▸ **Text**:
########################################

Several years ago, I experienced my first case of age discrimination. My son and colleague invited me to assist him in a large sales presentation. This tech firm was looking to move about 100 people into new offices.  As we sat waiting to make the presentation, a young woman came in by herself to start the meeting.  My first question I asked her was, “Who will be the decision maker managing this move?”. She responded that she would be.  My next question was about how long she had been with the firm, and she responded, “Three weeks.” I then asked her if she had ever moved an office before. She said, “No.”

 

At this stage, I knew I had to be very careful on how we delivered our presentation. I did not want to appear as though I was lecturing her on the market, much like a father would. Rather, I wanted to be perceived as her partner in the process and provide her with strategic direction based on our expertise. She indicated that she was looking for 10,000 square feet in total space at a price that was at least 20 percent below market. She also wanted an office in the most competitive blocks of San Francisco.

 

I tried to carefully explain to her the guidelines of how much space she would need for the number of employees they have and plan to have, as well as set expectations on the rent they should expect to pay. It did not take long before she began to ignore me and turned the whole conversation to my son (who was in his twenties at the time) to answer.

 

By the end of the meeting, we knew we didn’t win the business. My son looked at me as we were walking out and said, “Dad, you really blew that one.”

########################################

▸ **Task details**: Reproduce everything from "At this stage, I" down to "time) to answer." in the age discrimination account above, with no changes.

▸ **Raw data**:

########################################

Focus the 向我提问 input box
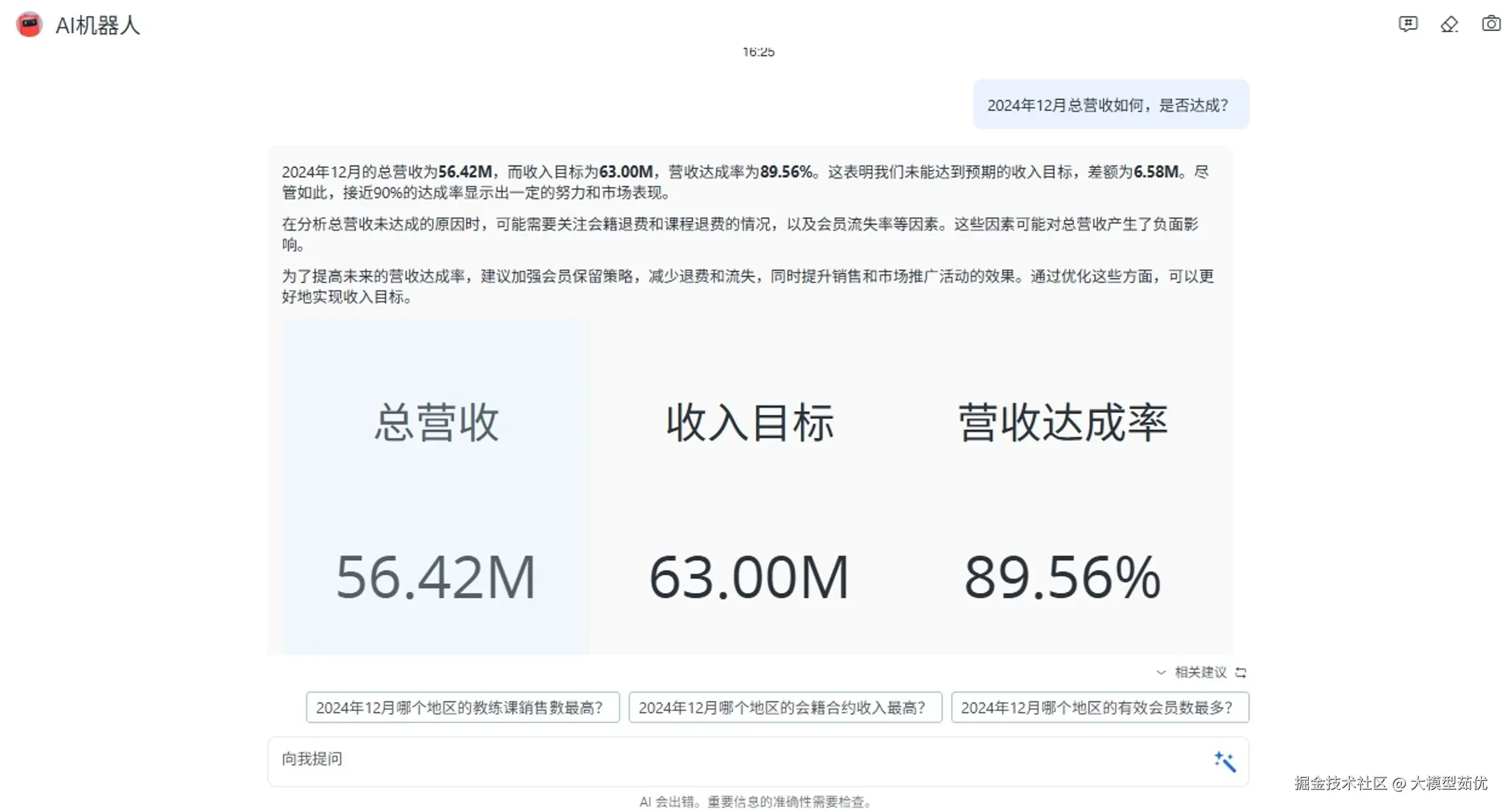(734, 760)
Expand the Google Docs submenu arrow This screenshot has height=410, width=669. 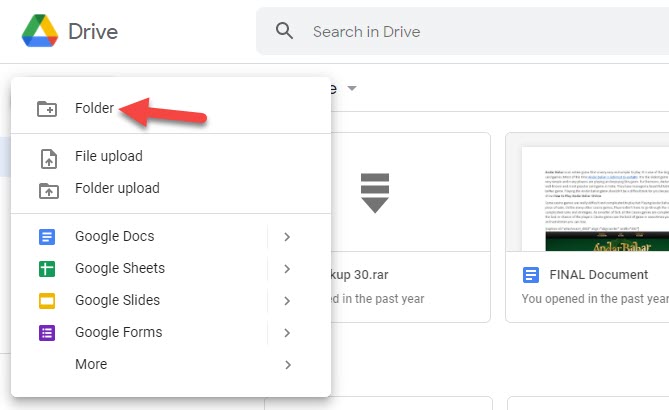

########################################

▸ **Solution for this problem**:
At this stage, I knew I had to be very careful on how we delivered our presentation. I did not want to appear as though I was lecturing her on the market, much like a father would. Rather, I wanted to be perceived as her partner in the process and provide her with strategic direction based on our expertise. She indicated that she was looking for 10,000 square feet in total space at a price that was at least 20 percent below market. She also wanted an office in the most competitive blocks of San Francisco.

 

I tried to carefully explain to her the guidelines of how much space she would need for the number of employees they have and plan to have, as well as set expectations on the rent they should expect to pay. It did not take long before she began to ignore me and turned the whole conversation to my son (who was in his twenties at the time) to answer.